20:46 (question) Okay, so I think you alluded to this before, but Ramon asks, how difficult is it to do conversion from DSL1 to DSL2?

(answer) So for this pipeline it was actually very tricky because it was the first adoption of DSL2 on nf-core and so everything was starting from scratch and I had to basically change things about a gazillion times to actually get to where I wanted to in terms of functionality testing and so on, but now with the awesome infrastructure we’ve built as a result of various people’s learnings over the past year or so, we can now really easily install modules, we’ve got some really good examples of how to write DSL2 pipelines. I gave a talk about that recently as well, how easy that would be and how you should attempt to tackle it. We can link to that if you follow up on the bytesize channel, I can send you a link to that. It all depends I guess on the complexity of your pipeline, but in theory it should be a lot easier for you than it was for me a year ago.

21:54 (question) Thank you for that answer and Oliver has a bit of a comment and a question. So he says, great talk, the QC metrics are awesome. Something that will be super helpful for plotting and interrogating QC metrics will be to add the QC results as columns for each row sample, in this case in the input samplesheet.csv. So could the columns in general statistics multi-QC reportable be added to the samplesheet.csv? And he gave an example of how it’s done with Tidyverse.

(answer) I mean if you have suggestions as to how we can improve it, we have something similar actually that we’ve recently just added for viralrecon that I released last week and that’s used for SARS-CoV-2 genomic surveillance type stuff where this sort of QC and variant information is quite important. But if you have something functioning already that’s even better. If you have an idea as to what we can extract and how we can extract it, if you dump it in an issue and then we can have a look at it. Pull request contributions are always welcome as well. Any suggestions or contributions like that would be more than welcome and I don’t see why we can’t dump a generic sort of QC flat file type thing, but I think you can export some of that from Multi-QC already.

(answer cont.) Yeah, maybe I can chime in there. So Multi-QC by default will export all tables and quite a lot more into flat files specifically for this reason for downstream analysis.
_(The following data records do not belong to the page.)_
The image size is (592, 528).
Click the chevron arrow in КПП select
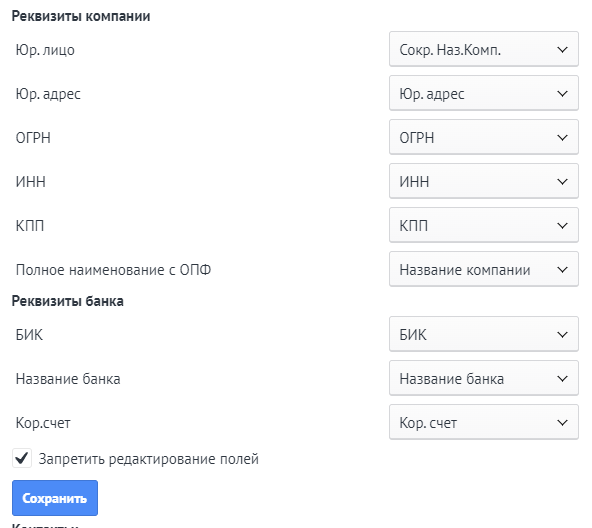pyautogui.click(x=563, y=225)
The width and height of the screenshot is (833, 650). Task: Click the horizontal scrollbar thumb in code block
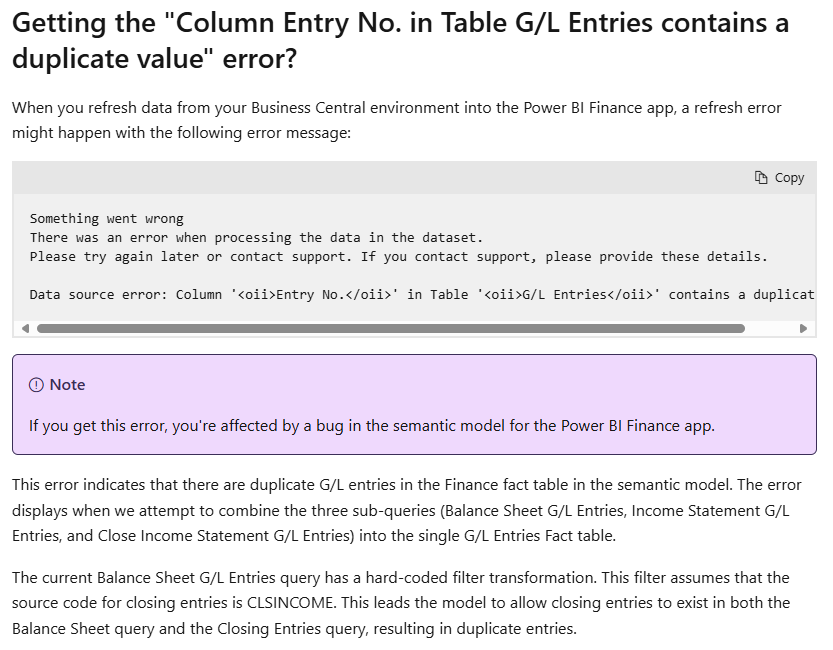pyautogui.click(x=390, y=328)
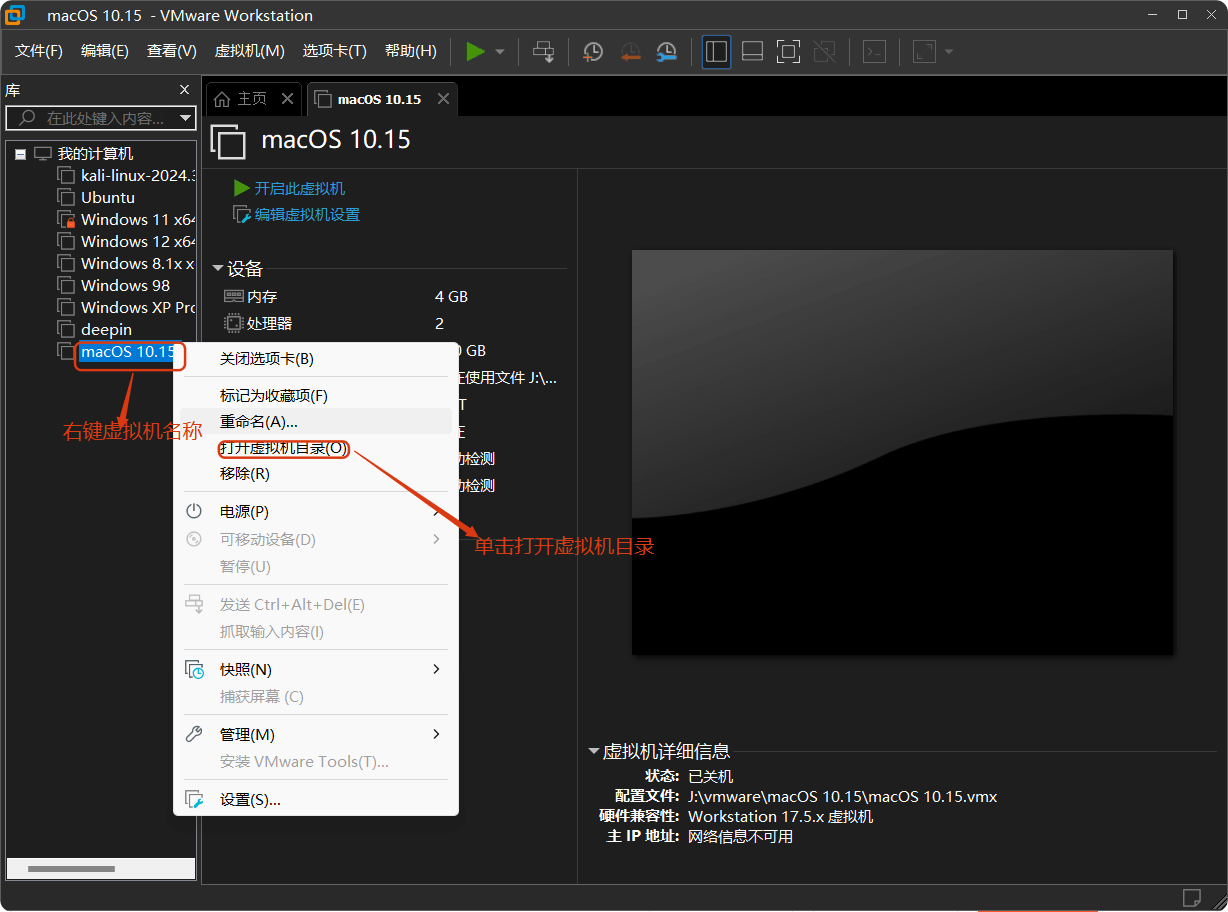1228x912 pixels.
Task: Click the take snapshot clock icon
Action: click(592, 51)
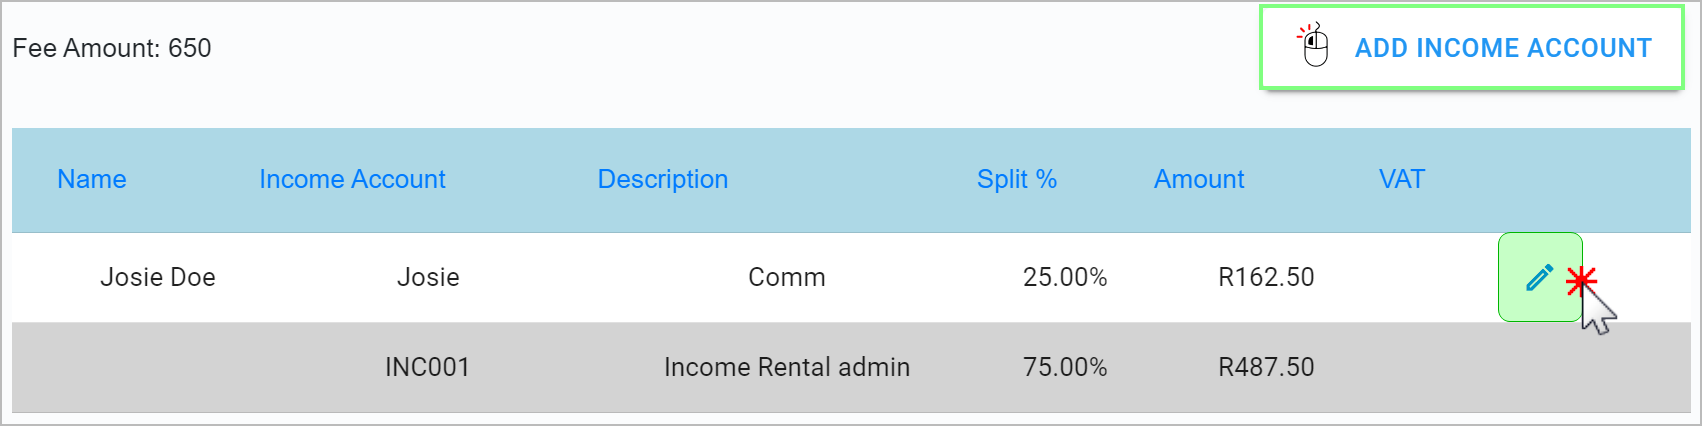Screen dimensions: 1702x426
Task: Sort by the Income Account column header
Action: [352, 179]
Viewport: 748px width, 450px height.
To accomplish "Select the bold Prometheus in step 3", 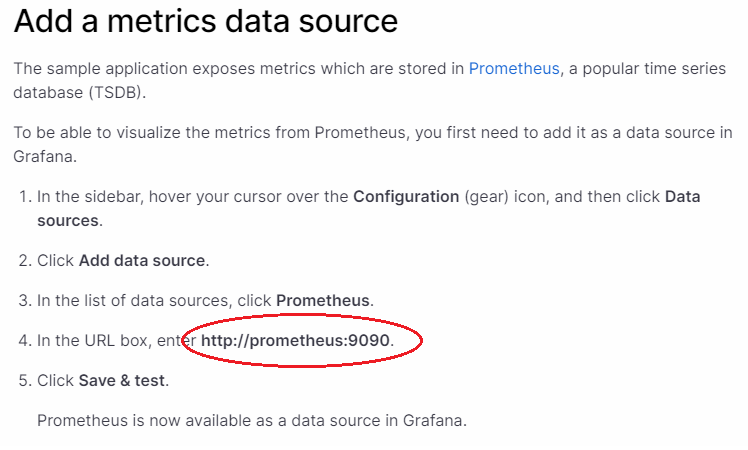I will click(x=323, y=301).
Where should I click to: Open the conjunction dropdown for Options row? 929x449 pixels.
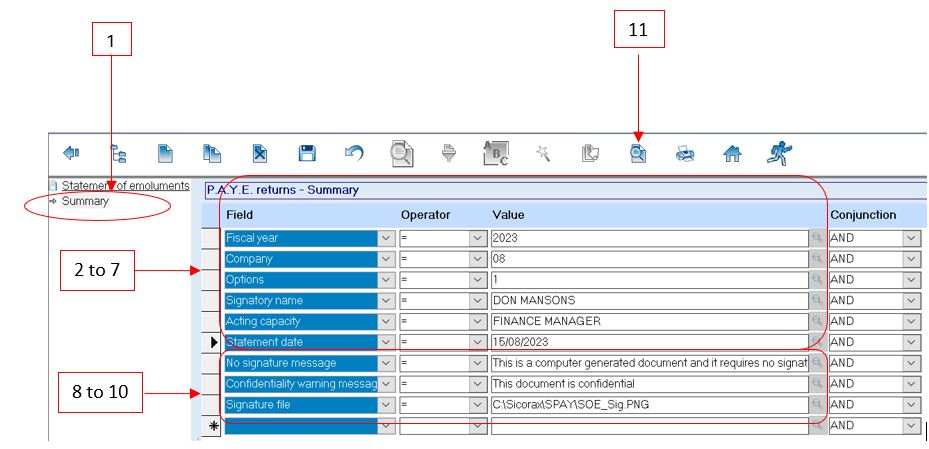[910, 280]
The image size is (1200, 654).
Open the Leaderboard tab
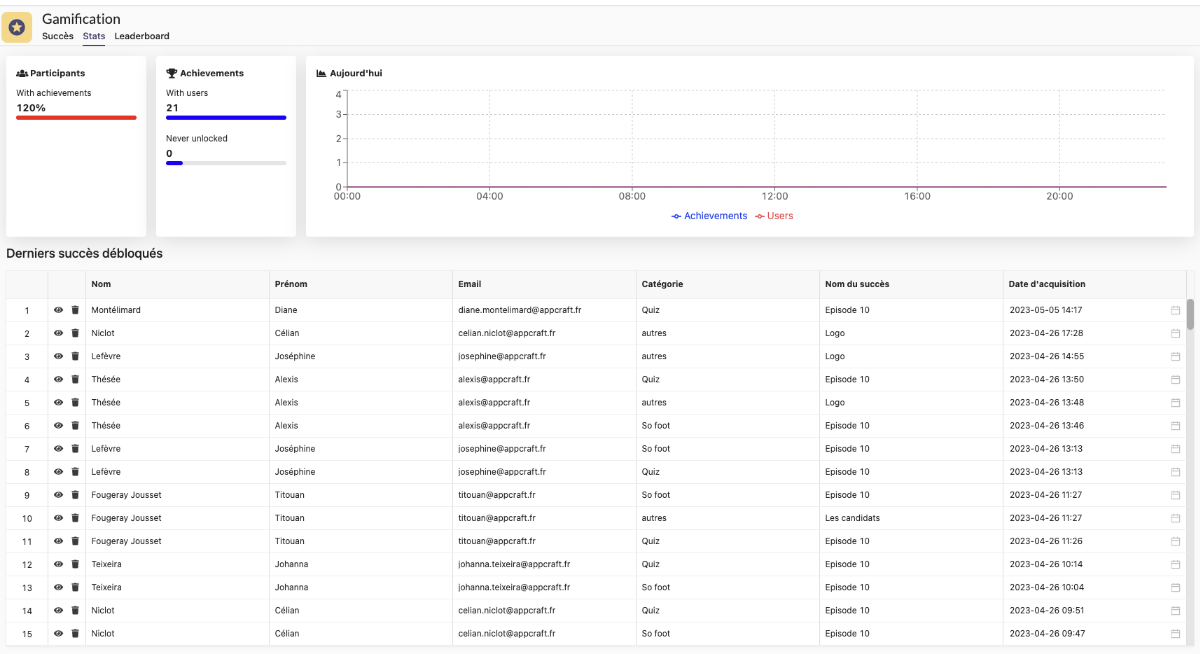tap(142, 36)
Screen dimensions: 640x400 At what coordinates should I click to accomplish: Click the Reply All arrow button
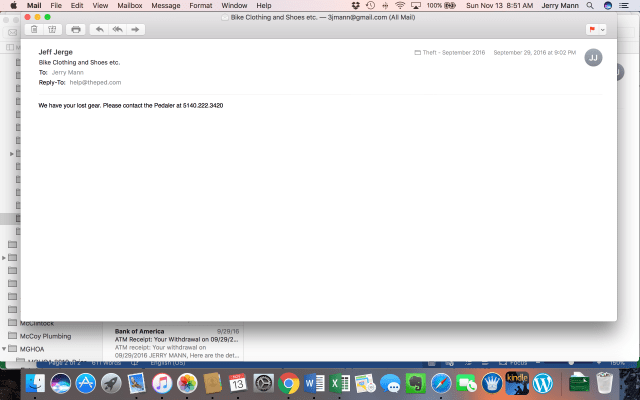117,30
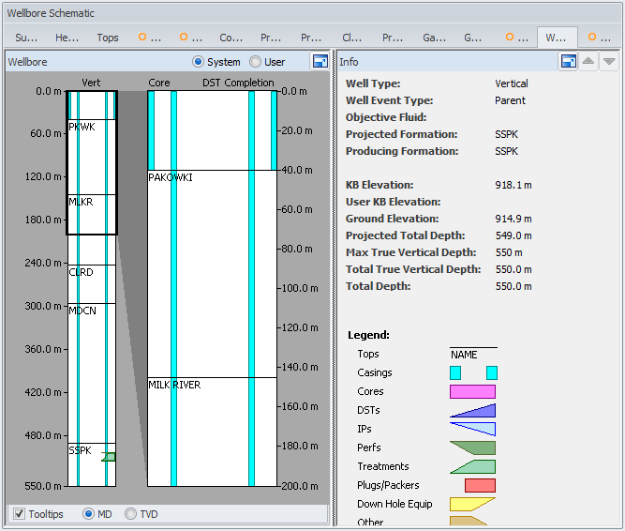Select the User radio button
The image size is (625, 531).
pos(255,61)
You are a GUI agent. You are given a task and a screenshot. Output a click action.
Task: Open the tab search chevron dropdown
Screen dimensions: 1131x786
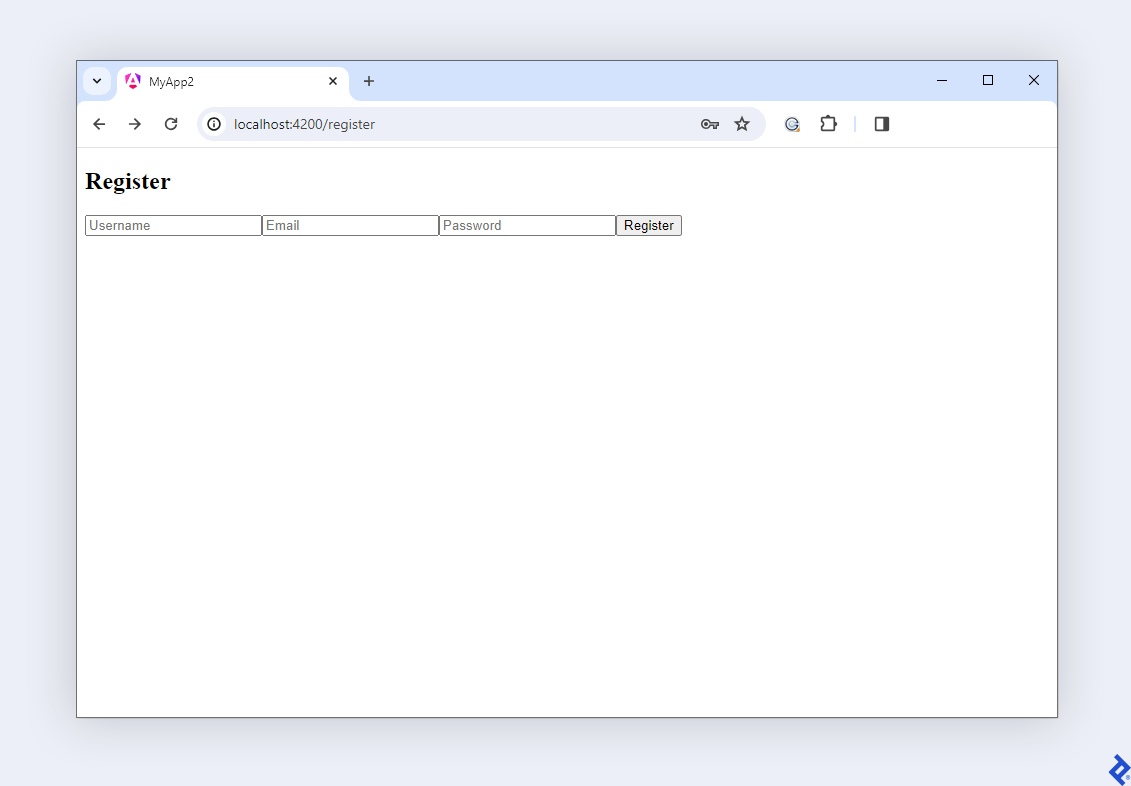click(x=97, y=81)
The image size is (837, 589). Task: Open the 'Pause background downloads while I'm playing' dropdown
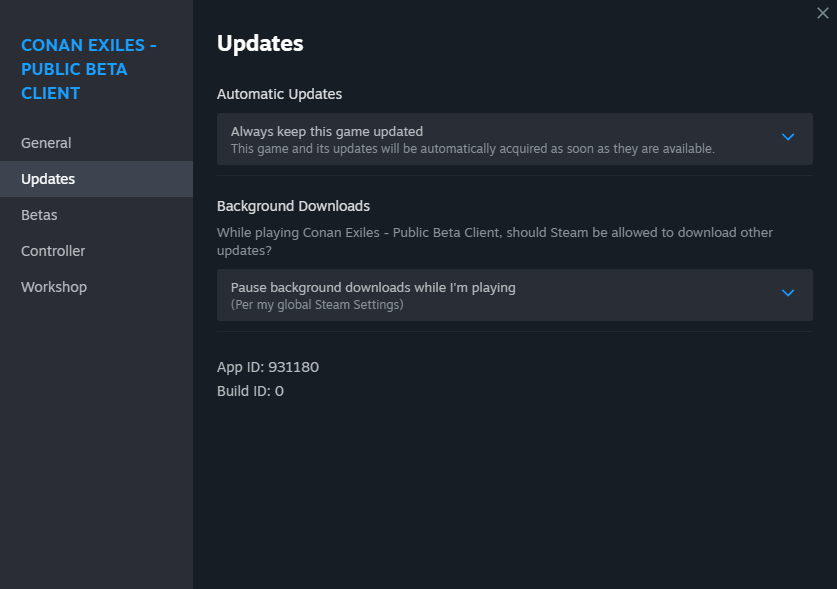[x=500, y=295]
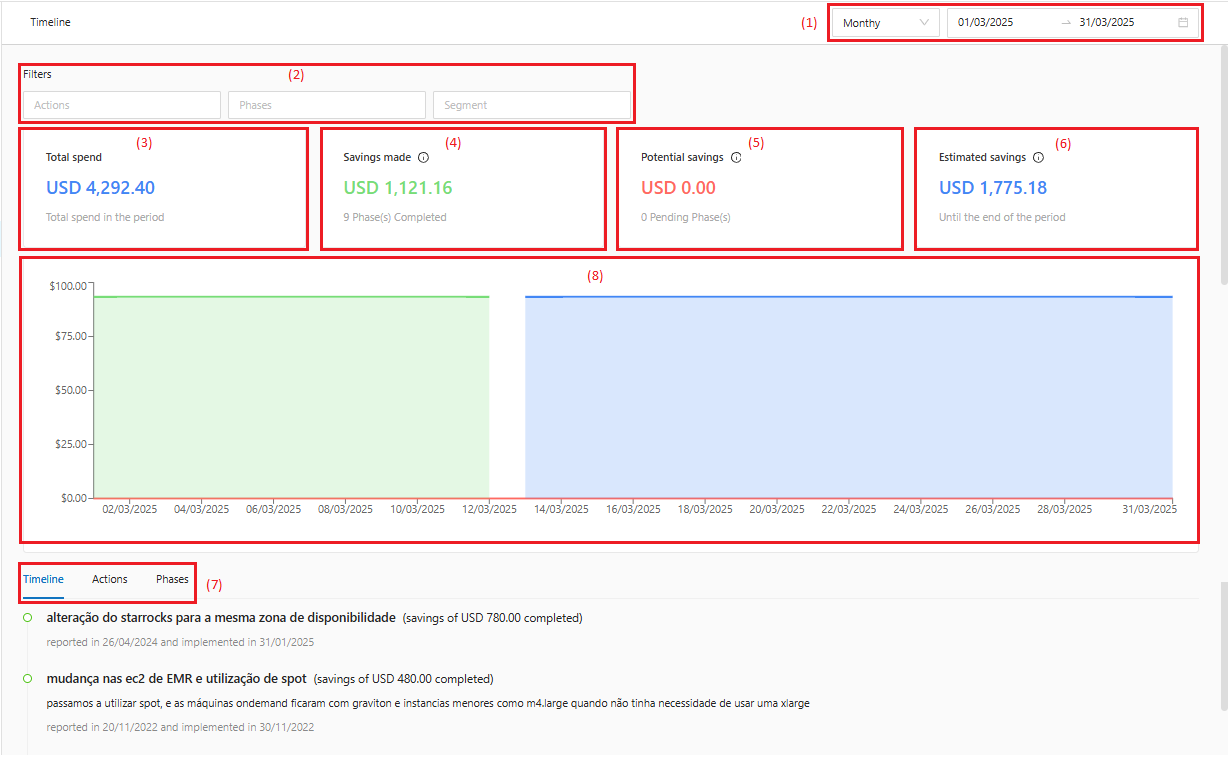This screenshot has height=760, width=1228.
Task: Click green timeline dot for EMR spot entry
Action: (x=28, y=679)
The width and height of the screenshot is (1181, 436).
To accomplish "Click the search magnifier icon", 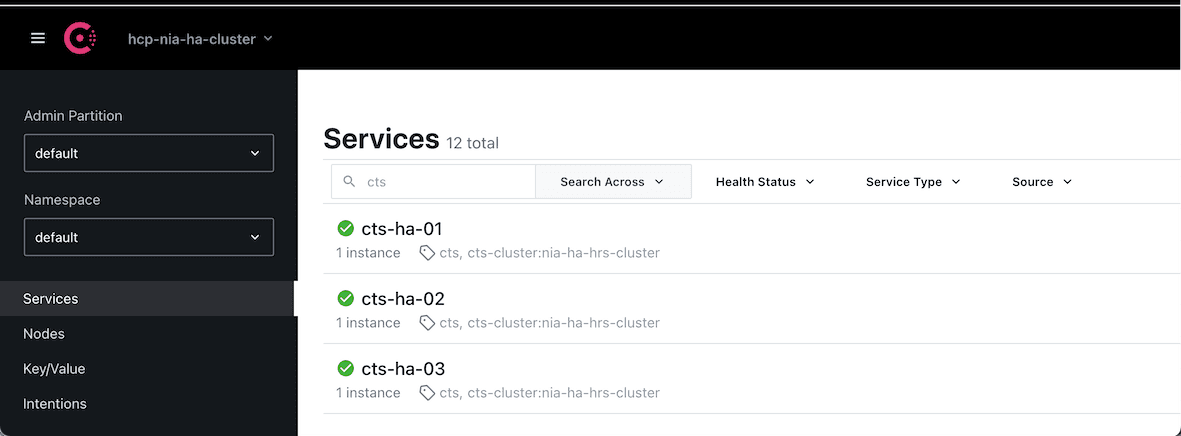I will [349, 182].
So if you look in your Multi-QC folder, there’s the HTML report, but you’ll also find the folder called Multi-QC data and inside there, there’ll be a whole bunch of files and you can choose what format to have those in as well.

(answer cont.) In fact, that’s what I’m parsing for viralrecon. Multi-QC dumps all of these files and it’s just really easy not to have to write another parser for every tool that has a log file because Multi-QC is awesome and it does it for you. So I just literally get all of the information from those tables that Multi-QC generates, parse it, and then use that to generate the QC metrics that are reported for viralrecon, for example. I’ve been meaning to do something similar for RNA-Seq, but I just haven’t had the time.

(host) Okay. Thank you, Phil, for chipping in.

24:13 (host) I don’t know if there’s anyone who has a question, would like to unmute, but if it isn’t the case… Thank you, Harshil, for this splendid review and answering the questions quite well. I guess we’ll see each other. We’ll see everyone in the next bytesize talk next Tuesday.